Before I first met with Ronnie Breslow, the Holocaust survivor I interviewed, I did not know what to expect. But from the first moment I opened the door and Ronnie greeted me with a hug, I felt welcomed me into her home. Over the course of our interviews over a semester, we discussed her experience as a Holocaust survivor, but also modern problems and politics. I always looked forward to our weekly meetings, and I now consider Ronnie a friend. She gave me advice about moving across the country for college and emailed me links to articles she thought I would find interesting.
Ronnie was born Renate Reutlinger in Germany in 1930. She was raised in Kirchheim, a small city in southern Germany. Her parents owned a dry goods stores and she lived a comfortable middle class lifestyle. When Hitler came to power in 1933, life began to change for Ronnie. First, the Nuremberg Laws, discriminatory laws towards Jews, meant the family store lost business. During Kristallnacht, Ronnie and her family were only terrorized more and decided to leave Germany.
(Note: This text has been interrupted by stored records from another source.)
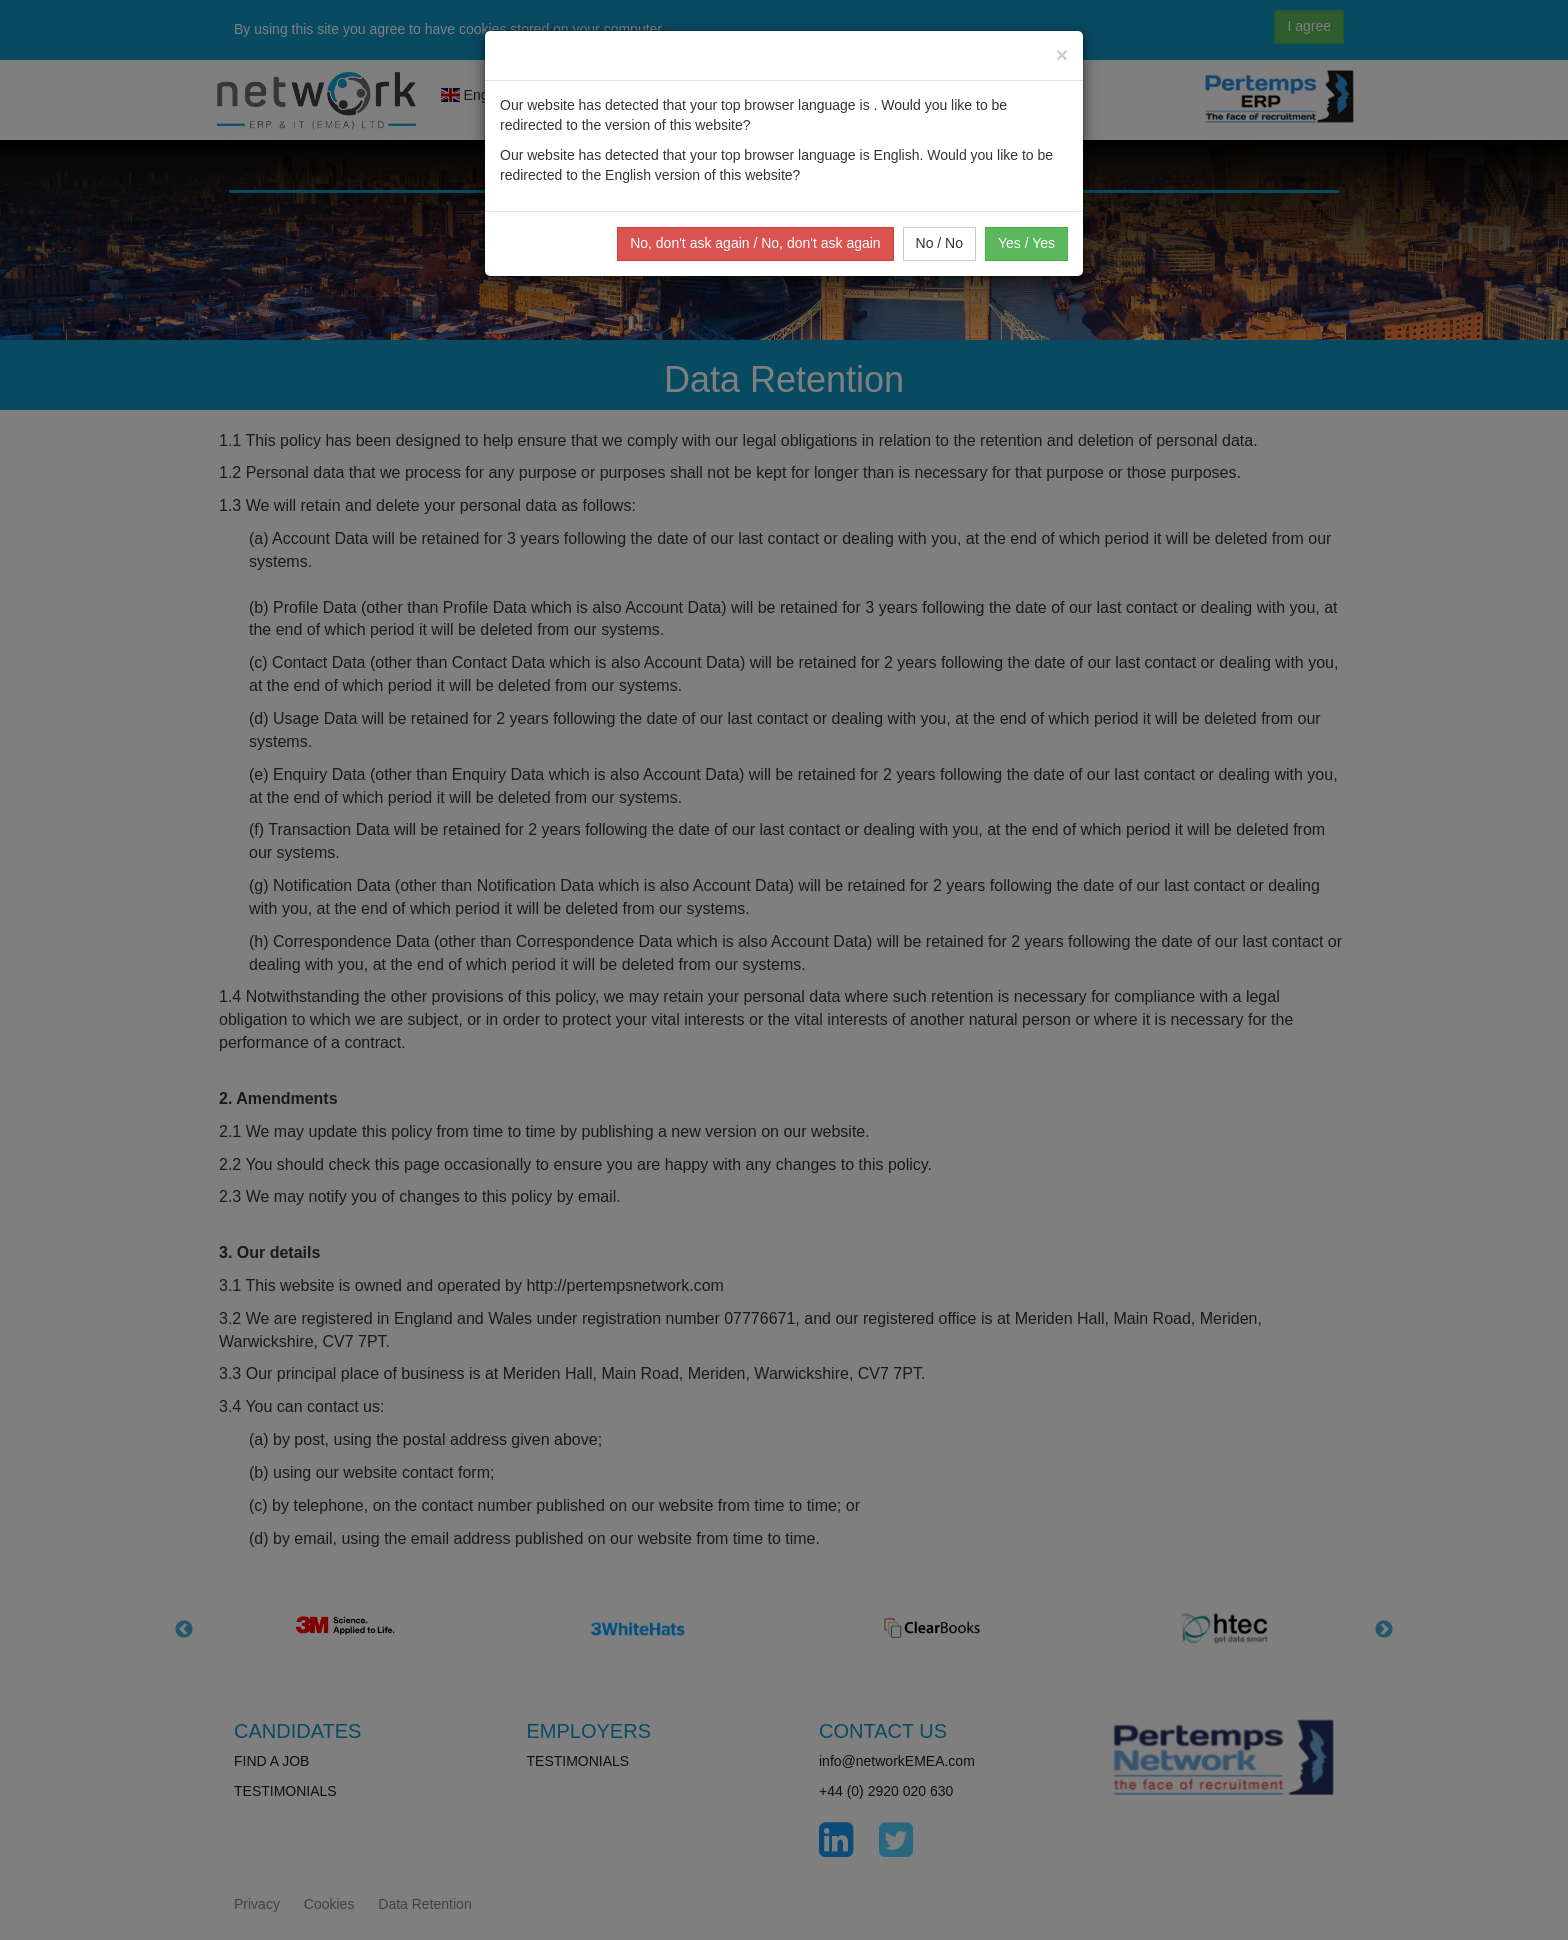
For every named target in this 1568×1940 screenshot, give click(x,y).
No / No (939, 243)
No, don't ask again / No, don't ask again (755, 243)
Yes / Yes (1026, 243)
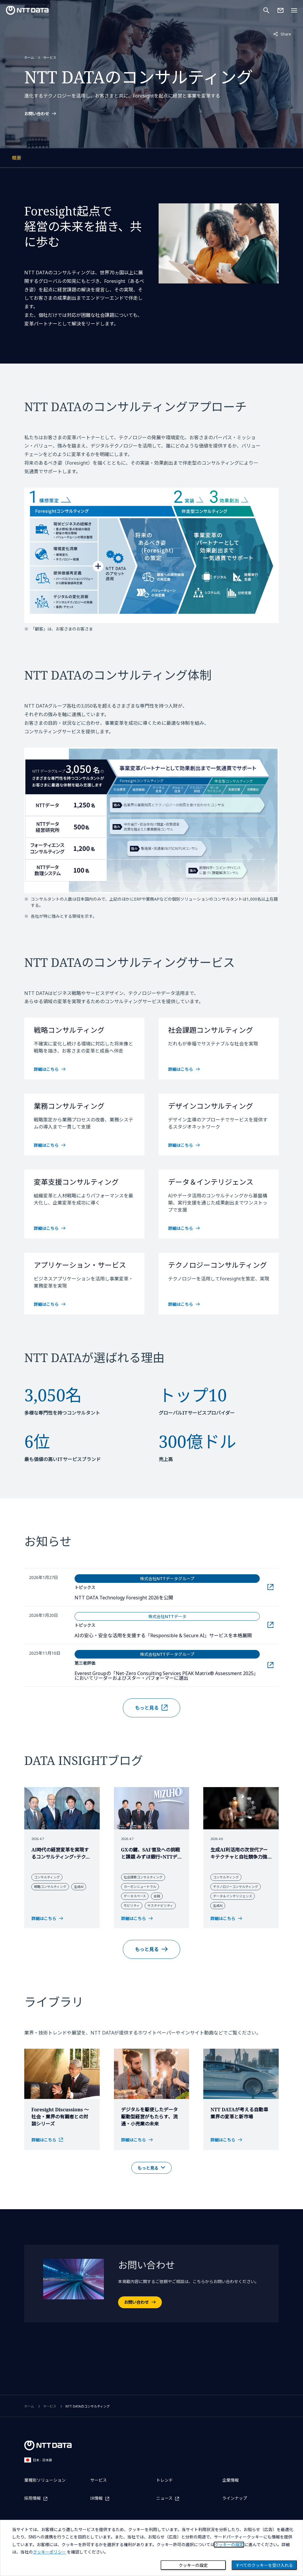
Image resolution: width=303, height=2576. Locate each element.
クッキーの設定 (193, 2565)
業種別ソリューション (45, 2480)
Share (282, 34)
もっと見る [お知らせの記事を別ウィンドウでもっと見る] (147, 1741)
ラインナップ (234, 2498)
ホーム (29, 74)
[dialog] (151, 2548)
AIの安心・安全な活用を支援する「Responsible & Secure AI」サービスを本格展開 (167, 1669)
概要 (42, 192)
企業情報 (230, 2480)
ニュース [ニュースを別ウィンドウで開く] (164, 2498)
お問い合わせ (36, 131)
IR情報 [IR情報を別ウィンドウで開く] (96, 2498)
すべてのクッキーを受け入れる (264, 2565)
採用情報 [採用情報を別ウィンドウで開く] (32, 2498)
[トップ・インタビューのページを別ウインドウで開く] (62, 2174)
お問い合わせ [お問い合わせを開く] (136, 2336)
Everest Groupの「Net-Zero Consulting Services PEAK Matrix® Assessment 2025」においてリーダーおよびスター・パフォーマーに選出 (166, 1709)
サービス (49, 74)
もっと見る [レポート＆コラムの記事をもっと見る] (147, 1983)
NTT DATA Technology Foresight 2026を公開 (156, 1631)
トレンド (164, 2480)
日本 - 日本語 (38, 2459)
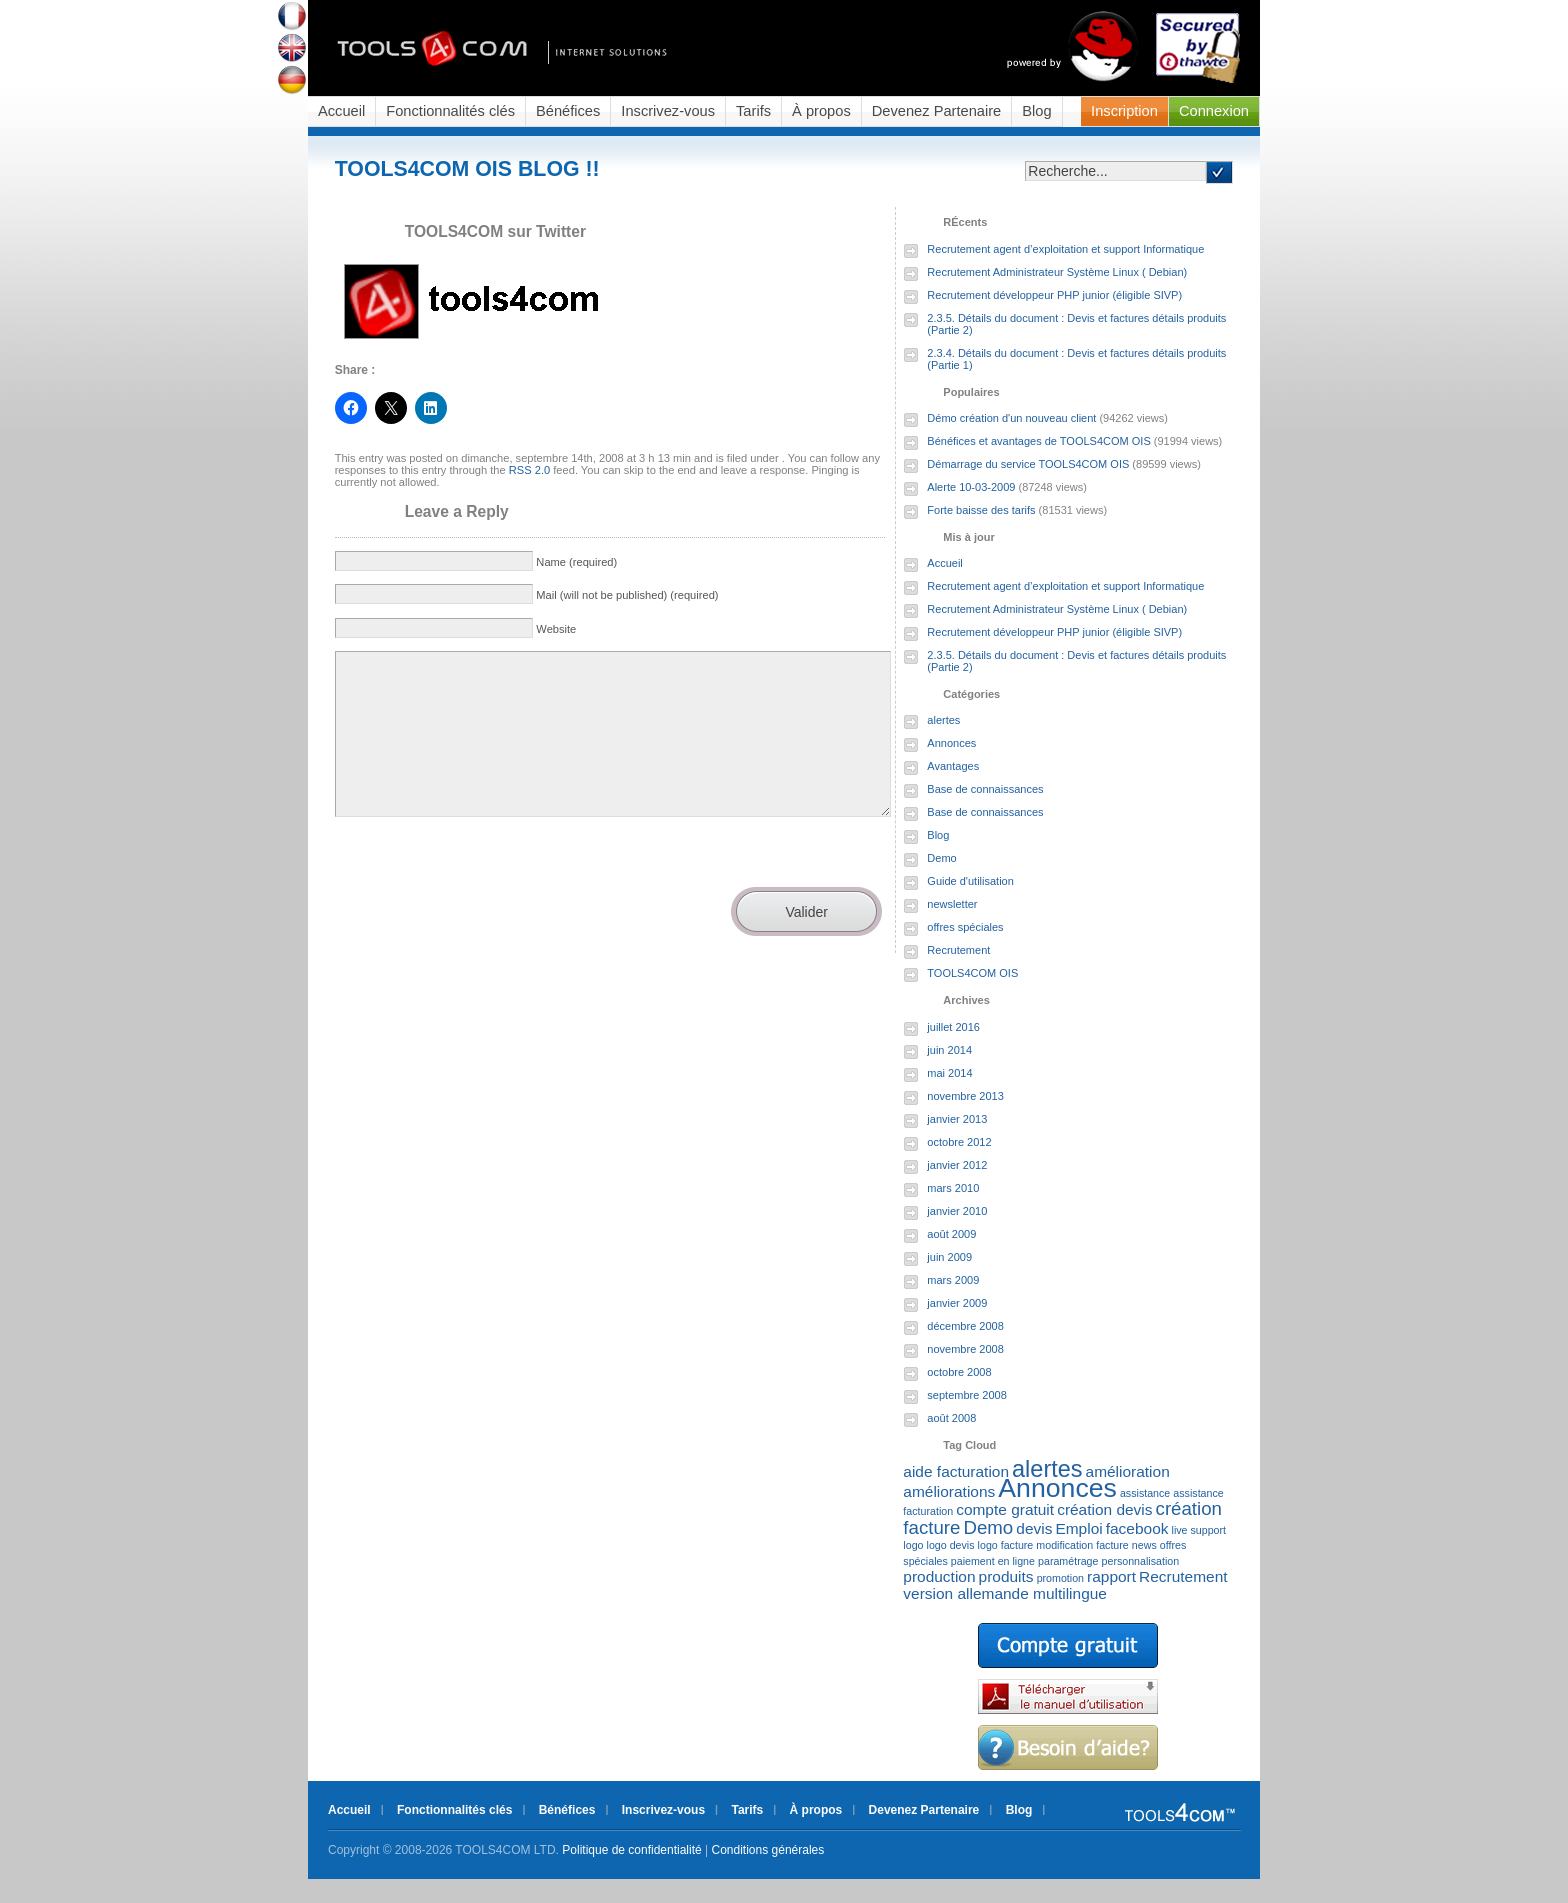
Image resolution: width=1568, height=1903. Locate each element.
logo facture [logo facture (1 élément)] (1006, 1545)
Ronnie’s father was able to leave, and Renate and her mother searched frantically for any options to escape.
Ronnie and her mother considered themselves lucky to find passage on the S.S. St. Louis, a ship leaving to Cuba. However, when the boat arrived in Havana, the Jewish refugees with valid landing documents were denied entry. Despite furious negotiations, the options for the refugees were exhausted. Ronnie distinctly remembers seeing the shimmering lights of Miami Beach in the United States as the St. Louis turned back to Europe. Ronnie and her mother were placed in the Netherlands in a detention camp called Rotterdam West. Ronnie was separated from her mother and faced hunger. Luckily, Ronnie and her mom were able to leave the camp and board another ship to the United States. Ronnie left the camp to find asylum in the United States exactly one year after Kristallnacht.
I thought that Ronnie’s story, like most stories I had heard about Holocaust survivors, would conclude with Ronnie’s arrival in the United States. For Ronnie, her experience adapting to a new culture as a teenager, learning a new language, and building her family up again were the most defining moments in her life. I most admire Ronnie’s pride at being American. Despite getting turned away on the St. Louis, she still was able to find refuge and build a life in the United States. Today, she continues to speak to school groups and work with students to advocate and educate about the Holocaust. I am inspired by Ronnie’s courage, her determination, and her passion.